Hi,
On 04-07-17 16:41, Bastien Nocera wrote:
----- Original Message -----
> On Tue, Jul 4, 2017 at 2:11 AM, Hans de Goede <hdegoede(a)redhat.com>
> wrote:
>> "Language and Keyboard Layout"
>>
>> I don't see how a normal (non live) non net-install differs
>> from a net-install. In both cases anaconda is pretty much the
>> only thing which is running and as such is the best place to
>> ask about this. I agree that with livecds we need something
>> else.
>
> It doesn't. Anaconda is the right place in both cases. But Workstation
> has only the live image and netinstall images, so we don't consider
> this case.
>
>> "Time and Date"
>>
>> It is important to get the timezone setup correctly *before*
>> running the phase of anaconda where it formats filesystems
>> and copies files. Otherwise various tools may complain about
>> timestamps in the future for files created during install
>> time when the timezone is later changed in such a way
>> that the (timezone-adjusted) time becomes earlier.
>>
>> We've had several bugs related to this in the past and
>> actually have moved timezone configuration up to an earlier
>> point in the installer because of this.

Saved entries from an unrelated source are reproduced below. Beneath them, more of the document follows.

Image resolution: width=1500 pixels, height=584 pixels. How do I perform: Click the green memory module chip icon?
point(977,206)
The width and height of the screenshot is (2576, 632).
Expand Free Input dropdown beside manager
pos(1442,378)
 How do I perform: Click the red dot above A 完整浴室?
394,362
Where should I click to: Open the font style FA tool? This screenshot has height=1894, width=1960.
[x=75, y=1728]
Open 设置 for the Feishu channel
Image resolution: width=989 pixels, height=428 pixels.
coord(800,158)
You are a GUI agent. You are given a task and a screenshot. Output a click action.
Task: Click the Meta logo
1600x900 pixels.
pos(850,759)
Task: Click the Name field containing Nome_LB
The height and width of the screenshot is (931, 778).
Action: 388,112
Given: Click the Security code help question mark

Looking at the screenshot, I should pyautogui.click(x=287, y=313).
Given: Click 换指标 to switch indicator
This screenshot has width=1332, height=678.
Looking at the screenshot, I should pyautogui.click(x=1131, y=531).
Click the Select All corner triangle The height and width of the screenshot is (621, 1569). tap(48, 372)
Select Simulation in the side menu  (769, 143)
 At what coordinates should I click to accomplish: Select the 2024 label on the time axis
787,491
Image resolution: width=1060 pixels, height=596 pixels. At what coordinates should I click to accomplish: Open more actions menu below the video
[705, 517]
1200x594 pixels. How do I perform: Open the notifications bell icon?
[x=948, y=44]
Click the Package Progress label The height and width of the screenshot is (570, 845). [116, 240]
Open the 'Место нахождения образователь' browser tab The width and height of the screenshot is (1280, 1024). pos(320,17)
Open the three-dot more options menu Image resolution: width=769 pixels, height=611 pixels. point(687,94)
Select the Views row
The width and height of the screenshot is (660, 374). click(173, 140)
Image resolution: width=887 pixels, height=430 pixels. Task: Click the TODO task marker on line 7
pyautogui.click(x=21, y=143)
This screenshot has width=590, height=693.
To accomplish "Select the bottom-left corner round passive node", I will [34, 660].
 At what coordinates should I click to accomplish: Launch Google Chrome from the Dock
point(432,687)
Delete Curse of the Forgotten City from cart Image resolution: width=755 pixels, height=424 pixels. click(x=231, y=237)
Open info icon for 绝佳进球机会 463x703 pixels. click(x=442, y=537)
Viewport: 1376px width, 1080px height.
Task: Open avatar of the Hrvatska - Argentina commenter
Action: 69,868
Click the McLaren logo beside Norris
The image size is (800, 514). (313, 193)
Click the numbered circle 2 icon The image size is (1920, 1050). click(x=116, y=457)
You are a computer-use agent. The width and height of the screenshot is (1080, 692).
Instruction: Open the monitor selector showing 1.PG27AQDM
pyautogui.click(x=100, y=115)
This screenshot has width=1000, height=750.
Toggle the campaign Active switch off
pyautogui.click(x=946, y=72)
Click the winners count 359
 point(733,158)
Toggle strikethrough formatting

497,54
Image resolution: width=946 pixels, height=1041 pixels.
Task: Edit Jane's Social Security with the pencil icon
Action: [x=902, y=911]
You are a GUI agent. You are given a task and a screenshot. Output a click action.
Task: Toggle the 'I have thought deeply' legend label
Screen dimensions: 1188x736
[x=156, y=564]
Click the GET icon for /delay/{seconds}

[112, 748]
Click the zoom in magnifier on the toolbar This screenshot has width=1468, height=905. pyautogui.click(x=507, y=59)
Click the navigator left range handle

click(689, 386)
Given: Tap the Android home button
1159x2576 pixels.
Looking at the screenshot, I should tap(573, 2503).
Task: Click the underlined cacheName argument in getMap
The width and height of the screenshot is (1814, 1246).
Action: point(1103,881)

The timezone configuration is only needed for dual-boot installations where
the BIOS is in local time instead of UTC, as I don't expect the installer
to write anything but UTC dates on disk.
The problem is with freshly generated files, if the timezone is say
CET, then those files (and also the filesystem creation timestamp in
the superblock) get created at UTC+1, if then after boot the user corrects
the timezone to say UTC-6 and within those 7 hours reboots the user
will get a bunch of complaints from fsck and other tools about timestamps
in the future. IIRC. esp. the fsck issue was nasty.
Really this is a solved problem for 8 years or so now, the anaconda team
has gone over this in much detail back then. We simply MUST ask for the
timezone info before writing anything to disk.